The word “chipped” makes me think of three things: ham, china, and attitude.
Chipped ham is what we get in Pittsburgh when visiting my extended family. No one else does it quite the same, in little pieces so fine that they clump together — little ‘chipped’ pieces of meat.
Everyone’s got some sort of chipped china-ware in their house. Or if they don’t, they are stressing about where and when it will inevitably come.
Attitude? It comes from the phrase “chip on the shoulder,” meaning you’ve got some attitude. Granted, you can’t really have a “chipped” on your shoulder, but I can’t really stop my brain from making word associations, can I? That is why you must be very careful when talking to me about that round, juicy, sweet produce you picked up at yesterday’s market.

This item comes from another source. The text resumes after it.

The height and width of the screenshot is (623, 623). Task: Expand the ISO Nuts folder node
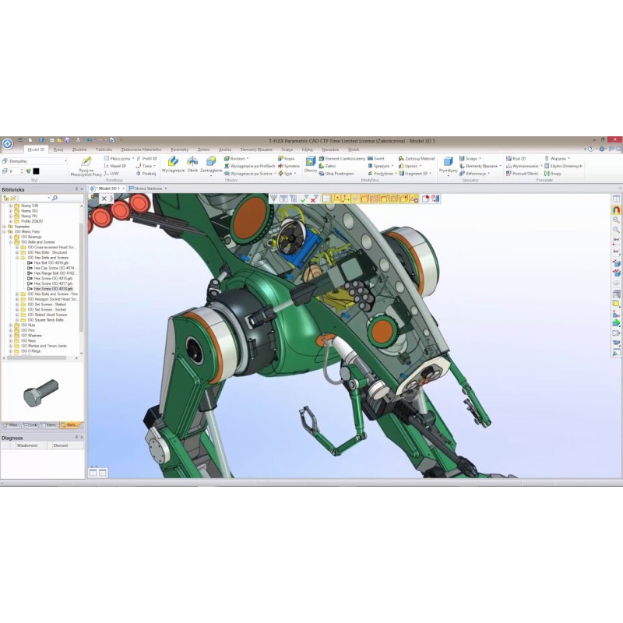click(10, 325)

When I thought of attitude, I thought of this picture.
It was taken in the dusty young town of Pachacutec, in the extreme end of the Northern Cone of Lima, Peru. Lima is a huge city of over 8 million clinging to the strip of desert between the Andes and the Pacific Ocean. Fresh water is extremely limited; in this community, water is literally trucked in a few times a week, filled by hose into outdoor barrels. More than half of the city’s population has less water per day than the UNHCR standard allowance of 20 liters. In this type of environment, “clean” is a relative term: “clean” is when a dirt floor is swept, and the grime on children’s faces is rearranged by a dry, dusty cloth. Our concept of “hygiene” is not possible, nor can it even be conceptualized, in a place where water is so scarce and poverty so pressing.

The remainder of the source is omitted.